The Carrian Group was a Hong Kong conglomerate founded by George Tan, a Singaporean Civil Engineer working in Hong Kong as a project manager for a land development company. The Group’s principal holding company Carrian Holdings, Ltd. was founded in 1977.
In January 1980, the group, through a 75% owned subsidiary, purchased Gammon House (a commercial Office building, now Bank of America Tower) in Central District, Hong Kong for $998 million. It grabbed the limelight in April 1980 when it announced the sale of Gammon House for a staggering HK$1.68 billion, a price that surprised Hong Kong’s Property and Financial markets and developed public interest in Carrian.
In the same year, Carrian capitalized on its notoriety by acquiring a publicly listed Hong Kong company, renaming it Carrian Investments Ltd., and using it as a vehicle to raise funds from the financial markets.
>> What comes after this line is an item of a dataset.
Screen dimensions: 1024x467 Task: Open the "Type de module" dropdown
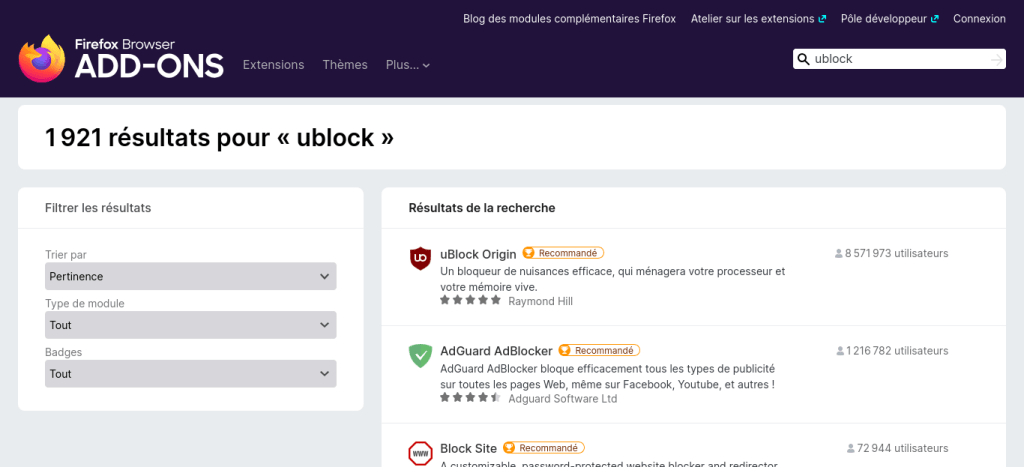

The group grew rapidly in the early 1980s to include properties in Malaysia, Thailand, Singapore, Philippines, Japan, and the United States. At its peak, the Carrian Group owned businesses in Real Estate, Finance, Shipping, Insurance (China Insurance Underwriters Ltd), Hotels, Catering and Transportation (A Taxi fleet that was the largest ever in Hong Kong).
Carrian Group became involved in a scandal with Bank Bumiputra Malaysia Berhad of Malaysia and Hong Kong-based Bumiputra Malaysia Finance. Following allegations of accounting fraud, a murder of a bank auditor, and the suicide of the firm’s adviser, the Carrian Group collapsed in 1983, the largest bankruptcy in Hong Kong.